◆ **Given task A**
List every edge given in the input of Example 2 in the redundant connection problem below.
◆ **Given task B**
Copy the part of the redundant connection problem below from "The given input" up to and including "that already existed.".

Redundant Connection

In this problem, a tree is an undirected graph that is connected and has no cycles.

The given input is a graph that started as a tree with N nodes (with distinct values 1, 2, ..., N), with one additional edge added. The added edge has two different vertices chosen from 1 to N, and was not an edge that already existed.

The resulting graph is given as a 2D-array of edges. Each element of edges is a pair [u, v] with u < v, that represents an undirected edge connecting nodes u and v.

Return an edge that can be removed so that the resulting graph is a tree of N nodes. If there are multiple answers, return the answer that occurs last in the given 2D-array. The answer edge [u, v] should be in the same format, with u < v.

Example 1:

Input: [[1,2], [1,3], [2,3]]
Output: [2,3]
Explanation: The given undirected graph will be like this:
  1
 / \
2 - 3

Example 2:

Input: [[1,2], [2,3], [3,4], [1,4], [1,5]]
Output: [1,4]
Explanation: The given undirected graph will be like this:
5 - 1 - 2
    |   |
    4 - 3

Note:

The size of the input 2D-array will be between 3 and 1000.

Every integer represented in the 2D-array will be between 1 and N, where N is the size of the input array.

class Solution {
    public int[] findRedundantConnection(int[][] edges) {
        HashMap<Integer, Integer> parent = new HashMap<>();
        for (int i = 1; i <= edges.length; i++)

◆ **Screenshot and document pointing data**
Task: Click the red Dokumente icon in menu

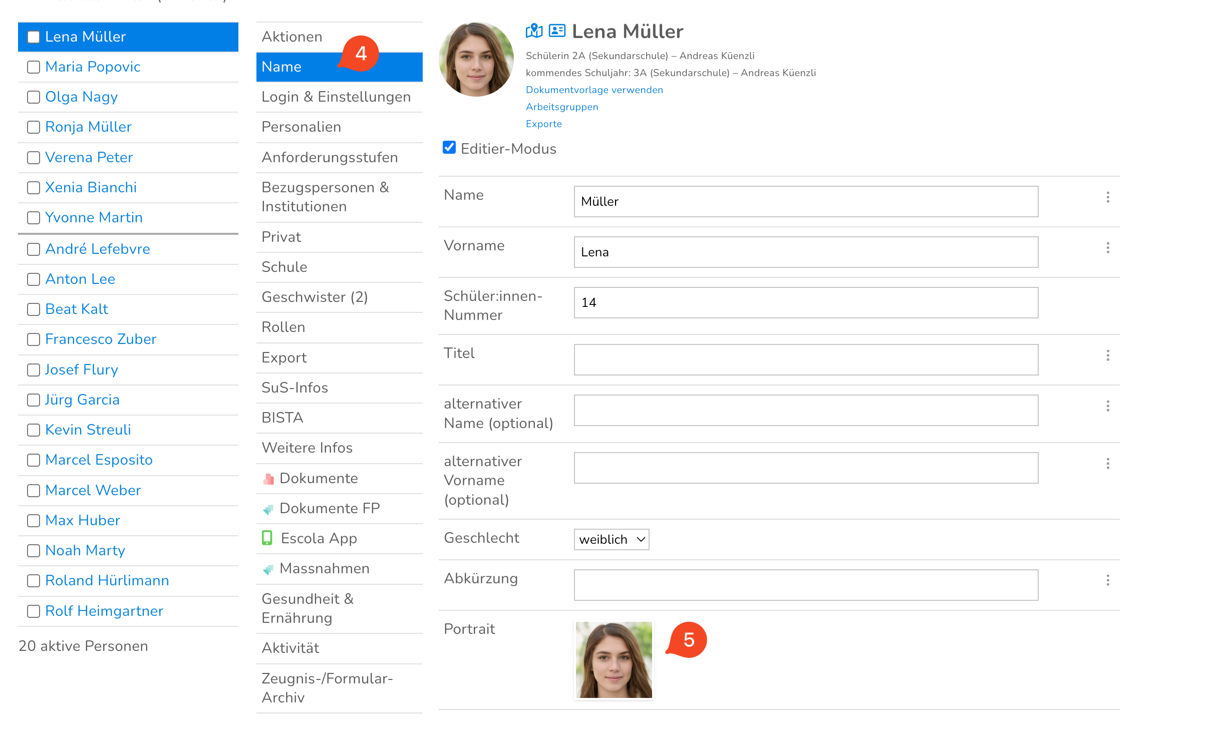Action: coord(268,479)
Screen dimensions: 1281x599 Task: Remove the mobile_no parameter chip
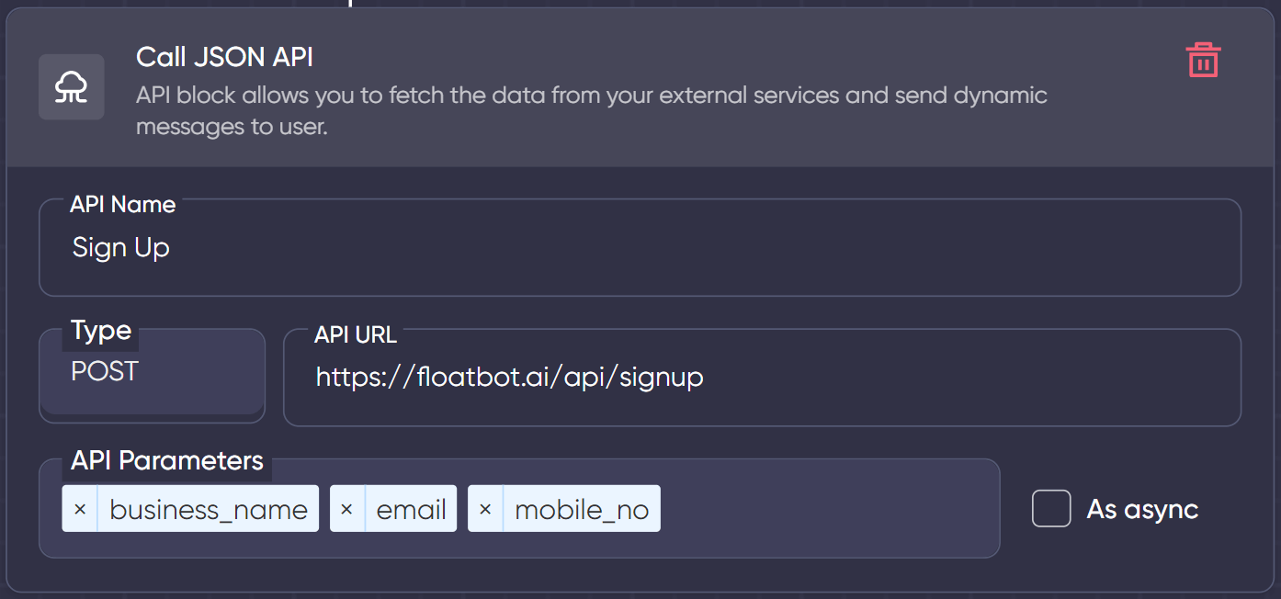[485, 508]
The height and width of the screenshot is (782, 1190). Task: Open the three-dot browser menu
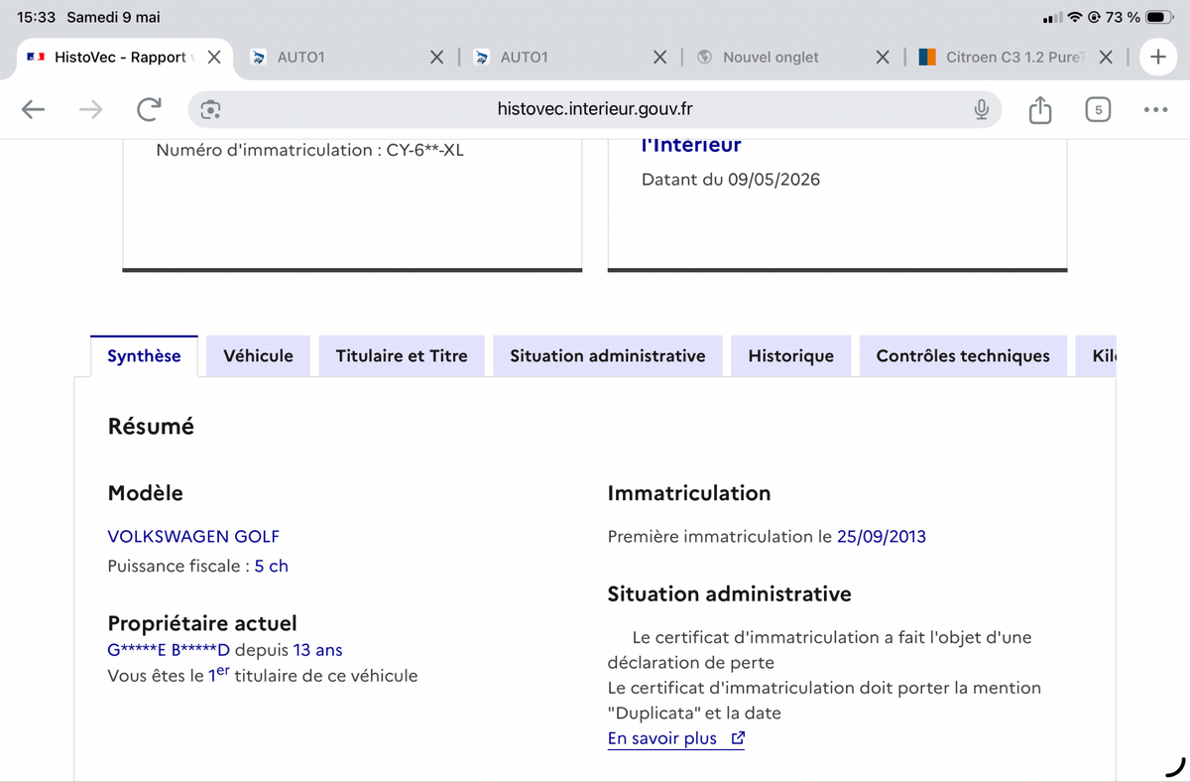[x=1155, y=110]
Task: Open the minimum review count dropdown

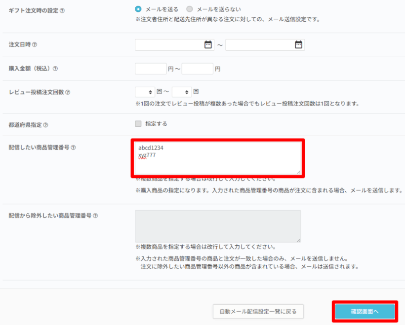Action: coord(145,92)
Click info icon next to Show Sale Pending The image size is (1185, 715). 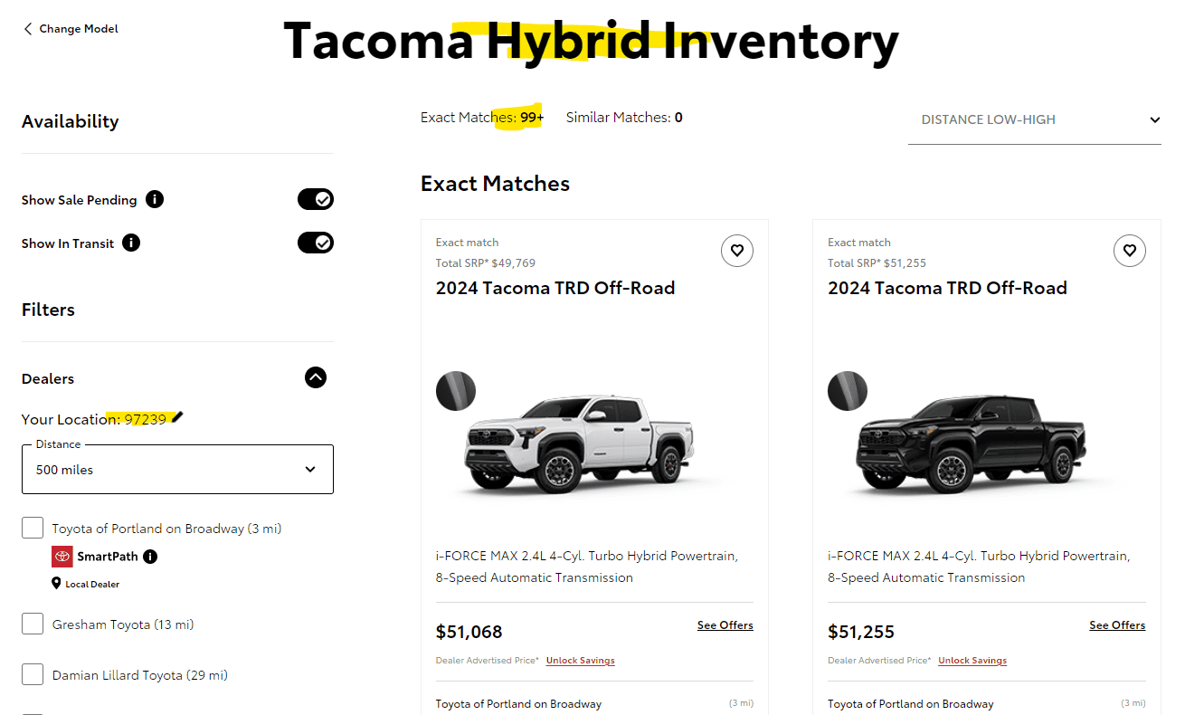pyautogui.click(x=155, y=200)
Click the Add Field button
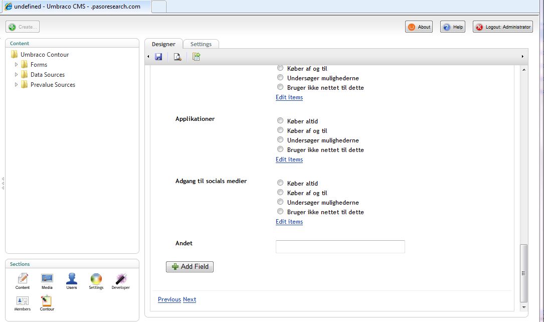Image resolution: width=544 pixels, height=322 pixels. pos(190,267)
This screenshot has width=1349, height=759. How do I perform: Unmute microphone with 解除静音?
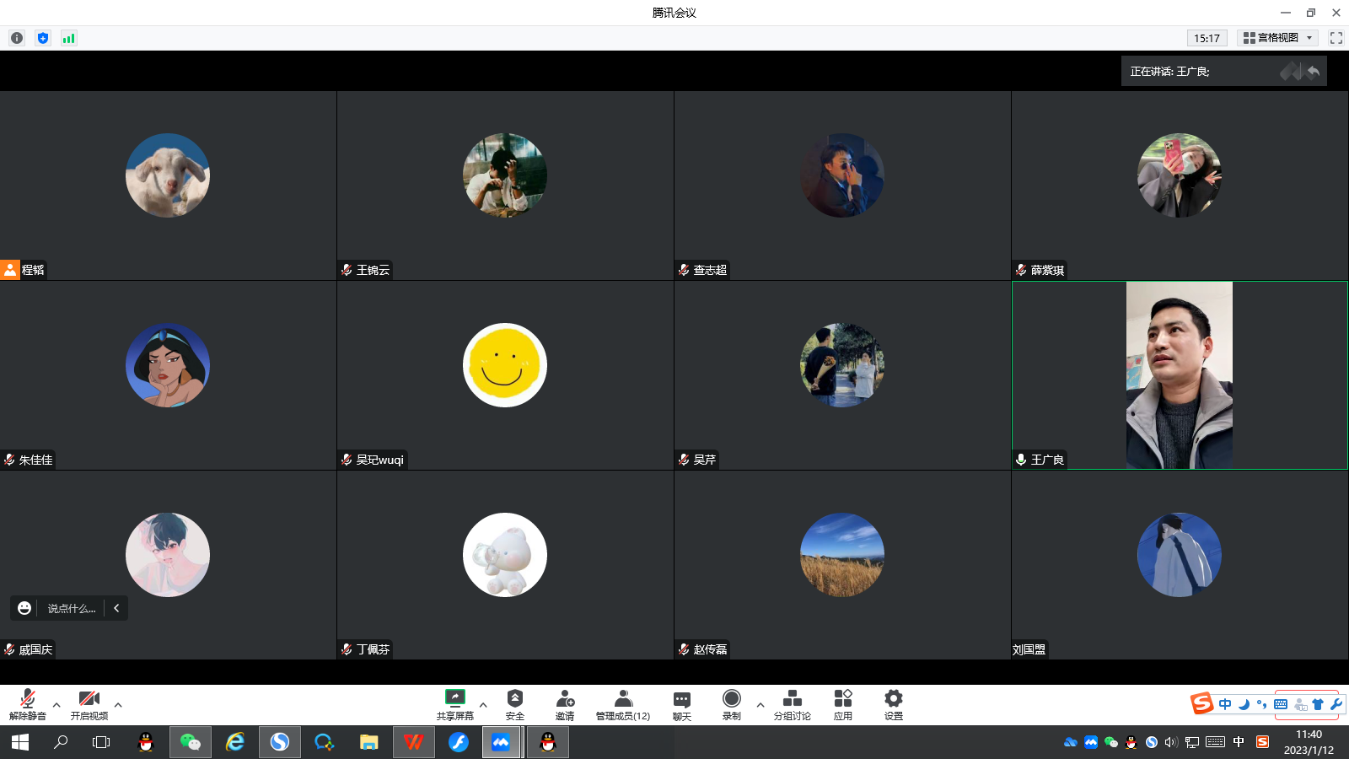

◆ **Correct response A**
[1,2], [2,3], [3,4], [1,4], [1,5]

◆ **Correct response B**
The given input is a graph that started as a tree with N nodes (with distinct values 1, 2, ..., N), with one additional edge added. The added edge has two different vertices chosen from 1 to N, and was not an edge that already existed.